ABOUT THIS TASK | Within the listing below, filter for "will" and copy every matching line.

------------------------

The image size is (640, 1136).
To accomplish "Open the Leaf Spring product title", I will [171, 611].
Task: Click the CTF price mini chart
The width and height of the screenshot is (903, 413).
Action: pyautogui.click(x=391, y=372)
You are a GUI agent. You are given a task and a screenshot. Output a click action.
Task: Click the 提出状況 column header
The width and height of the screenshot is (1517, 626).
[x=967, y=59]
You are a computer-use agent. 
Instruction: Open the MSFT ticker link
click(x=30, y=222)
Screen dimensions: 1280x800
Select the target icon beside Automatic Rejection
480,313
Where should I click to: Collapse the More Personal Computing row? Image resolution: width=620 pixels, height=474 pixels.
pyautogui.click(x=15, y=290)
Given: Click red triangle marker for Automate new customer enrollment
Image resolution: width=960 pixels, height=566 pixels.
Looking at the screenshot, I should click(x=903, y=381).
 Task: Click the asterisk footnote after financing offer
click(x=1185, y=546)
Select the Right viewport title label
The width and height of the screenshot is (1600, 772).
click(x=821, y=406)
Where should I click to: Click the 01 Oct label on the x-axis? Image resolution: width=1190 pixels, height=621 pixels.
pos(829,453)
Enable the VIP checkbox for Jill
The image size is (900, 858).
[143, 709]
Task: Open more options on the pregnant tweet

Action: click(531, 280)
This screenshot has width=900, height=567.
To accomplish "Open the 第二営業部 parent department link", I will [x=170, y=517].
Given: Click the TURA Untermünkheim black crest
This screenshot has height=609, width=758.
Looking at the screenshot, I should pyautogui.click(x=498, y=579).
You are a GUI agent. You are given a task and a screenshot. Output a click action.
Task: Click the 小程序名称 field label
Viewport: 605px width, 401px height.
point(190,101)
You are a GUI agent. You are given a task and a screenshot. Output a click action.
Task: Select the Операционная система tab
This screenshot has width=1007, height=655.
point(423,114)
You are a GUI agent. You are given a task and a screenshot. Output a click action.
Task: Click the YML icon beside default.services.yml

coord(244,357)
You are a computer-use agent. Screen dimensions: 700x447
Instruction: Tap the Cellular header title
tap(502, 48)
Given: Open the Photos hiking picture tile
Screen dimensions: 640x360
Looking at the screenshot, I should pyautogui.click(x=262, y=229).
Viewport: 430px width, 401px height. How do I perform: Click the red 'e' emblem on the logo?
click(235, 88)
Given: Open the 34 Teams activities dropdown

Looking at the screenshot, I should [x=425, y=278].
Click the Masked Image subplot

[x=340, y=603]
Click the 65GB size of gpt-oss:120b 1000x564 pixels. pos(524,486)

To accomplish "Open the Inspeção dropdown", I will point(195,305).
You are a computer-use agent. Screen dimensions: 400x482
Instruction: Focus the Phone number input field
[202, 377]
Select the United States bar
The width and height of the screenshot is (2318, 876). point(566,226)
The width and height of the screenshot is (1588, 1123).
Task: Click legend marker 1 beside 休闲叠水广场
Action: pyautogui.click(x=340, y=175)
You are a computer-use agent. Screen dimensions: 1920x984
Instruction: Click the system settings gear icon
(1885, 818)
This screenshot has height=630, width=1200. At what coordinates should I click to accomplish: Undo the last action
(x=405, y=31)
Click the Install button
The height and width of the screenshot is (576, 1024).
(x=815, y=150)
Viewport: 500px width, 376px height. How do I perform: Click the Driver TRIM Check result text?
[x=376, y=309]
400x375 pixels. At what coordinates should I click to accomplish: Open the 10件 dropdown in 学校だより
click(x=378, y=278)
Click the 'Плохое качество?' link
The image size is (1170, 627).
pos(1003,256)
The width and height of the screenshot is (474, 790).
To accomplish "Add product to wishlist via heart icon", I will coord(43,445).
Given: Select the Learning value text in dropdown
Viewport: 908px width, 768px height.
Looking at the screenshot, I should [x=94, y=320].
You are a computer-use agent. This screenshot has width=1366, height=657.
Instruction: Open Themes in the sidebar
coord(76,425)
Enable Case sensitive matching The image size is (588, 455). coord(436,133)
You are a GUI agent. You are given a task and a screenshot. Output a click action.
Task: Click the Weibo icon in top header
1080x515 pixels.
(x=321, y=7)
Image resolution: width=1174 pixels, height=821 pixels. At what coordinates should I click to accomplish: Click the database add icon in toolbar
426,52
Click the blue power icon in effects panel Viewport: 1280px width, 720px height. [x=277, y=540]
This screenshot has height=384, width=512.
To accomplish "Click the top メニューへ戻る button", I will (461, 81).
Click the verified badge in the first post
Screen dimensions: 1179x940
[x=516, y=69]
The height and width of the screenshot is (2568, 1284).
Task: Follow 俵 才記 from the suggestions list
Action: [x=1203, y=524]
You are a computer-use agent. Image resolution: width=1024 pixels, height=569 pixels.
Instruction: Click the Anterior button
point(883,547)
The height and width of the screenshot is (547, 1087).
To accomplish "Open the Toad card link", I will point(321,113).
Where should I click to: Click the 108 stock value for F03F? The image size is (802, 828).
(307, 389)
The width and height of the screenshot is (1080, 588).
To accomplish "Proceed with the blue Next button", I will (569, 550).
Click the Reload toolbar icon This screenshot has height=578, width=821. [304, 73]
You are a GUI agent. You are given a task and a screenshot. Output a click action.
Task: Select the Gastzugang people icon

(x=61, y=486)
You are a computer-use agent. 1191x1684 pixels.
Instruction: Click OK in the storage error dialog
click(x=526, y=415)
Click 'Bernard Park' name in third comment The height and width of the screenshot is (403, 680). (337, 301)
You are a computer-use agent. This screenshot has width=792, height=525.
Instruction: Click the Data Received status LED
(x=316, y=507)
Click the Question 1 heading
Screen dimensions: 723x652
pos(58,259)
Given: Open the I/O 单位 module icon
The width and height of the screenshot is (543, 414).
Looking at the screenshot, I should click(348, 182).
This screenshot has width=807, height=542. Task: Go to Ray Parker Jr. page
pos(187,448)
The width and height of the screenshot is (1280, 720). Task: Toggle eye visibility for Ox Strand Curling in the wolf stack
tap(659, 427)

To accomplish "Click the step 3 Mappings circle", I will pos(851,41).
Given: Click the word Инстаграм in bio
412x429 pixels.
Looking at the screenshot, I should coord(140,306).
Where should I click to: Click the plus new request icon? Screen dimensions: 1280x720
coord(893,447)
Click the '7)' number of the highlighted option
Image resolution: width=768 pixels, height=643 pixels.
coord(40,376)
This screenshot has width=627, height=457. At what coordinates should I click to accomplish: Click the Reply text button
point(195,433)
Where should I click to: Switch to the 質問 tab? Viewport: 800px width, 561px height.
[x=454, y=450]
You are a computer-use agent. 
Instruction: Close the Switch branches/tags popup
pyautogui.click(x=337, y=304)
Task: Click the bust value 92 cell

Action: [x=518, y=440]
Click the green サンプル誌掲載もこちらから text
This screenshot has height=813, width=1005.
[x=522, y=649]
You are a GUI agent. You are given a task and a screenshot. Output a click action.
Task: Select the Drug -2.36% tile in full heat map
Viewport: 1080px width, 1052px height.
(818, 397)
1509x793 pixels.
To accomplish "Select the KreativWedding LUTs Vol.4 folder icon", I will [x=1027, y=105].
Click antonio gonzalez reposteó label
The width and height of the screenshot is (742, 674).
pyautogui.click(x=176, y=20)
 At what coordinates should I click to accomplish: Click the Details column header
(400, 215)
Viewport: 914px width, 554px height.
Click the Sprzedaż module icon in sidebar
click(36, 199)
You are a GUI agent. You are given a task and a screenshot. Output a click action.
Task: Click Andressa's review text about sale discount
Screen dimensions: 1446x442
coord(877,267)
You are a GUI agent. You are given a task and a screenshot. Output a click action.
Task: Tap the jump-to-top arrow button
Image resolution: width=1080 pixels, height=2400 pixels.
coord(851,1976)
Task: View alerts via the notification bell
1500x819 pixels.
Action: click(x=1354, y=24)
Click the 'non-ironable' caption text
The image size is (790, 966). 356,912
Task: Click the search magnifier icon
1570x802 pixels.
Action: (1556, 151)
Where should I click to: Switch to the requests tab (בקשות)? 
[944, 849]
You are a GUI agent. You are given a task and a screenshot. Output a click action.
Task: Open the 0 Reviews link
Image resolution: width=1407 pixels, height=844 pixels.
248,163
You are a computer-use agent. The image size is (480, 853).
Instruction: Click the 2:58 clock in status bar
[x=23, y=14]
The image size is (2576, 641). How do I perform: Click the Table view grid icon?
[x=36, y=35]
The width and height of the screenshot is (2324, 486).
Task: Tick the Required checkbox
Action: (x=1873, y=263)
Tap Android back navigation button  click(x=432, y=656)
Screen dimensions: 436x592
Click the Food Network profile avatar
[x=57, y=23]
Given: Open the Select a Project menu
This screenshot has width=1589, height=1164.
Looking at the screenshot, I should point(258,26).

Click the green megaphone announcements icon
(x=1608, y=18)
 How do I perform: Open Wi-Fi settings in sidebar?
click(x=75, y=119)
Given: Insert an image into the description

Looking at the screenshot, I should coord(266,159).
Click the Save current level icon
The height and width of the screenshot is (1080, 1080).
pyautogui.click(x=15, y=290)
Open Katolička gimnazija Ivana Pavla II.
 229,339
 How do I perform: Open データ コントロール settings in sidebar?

------------------------

SOLUTION FOR THIS EXERCISE |
To accomplish "Open the Leaf Spring product title", I will [171, 611].
To accomplish "Open the 第二営業部 parent department link", I will [x=170, y=517].
To accomplish "Open the Inspeção dropdown", I will point(195,305).
To accomplish "Add product to wishlist via heart icon", I will coord(43,445).
To accomplish "Click the top メニューへ戻る button", I will (461, 81).
To accomplish "Open the Toad card link", I will point(321,113).
To accomplish "Proceed with the blue Next button", I will (569, 550).
To accomplish "Click the step 3 Mappings circle", I will pos(851,41).
To accomplish "Select the KreativWedding LUTs Vol.4 folder icon", I will [x=1027, y=105].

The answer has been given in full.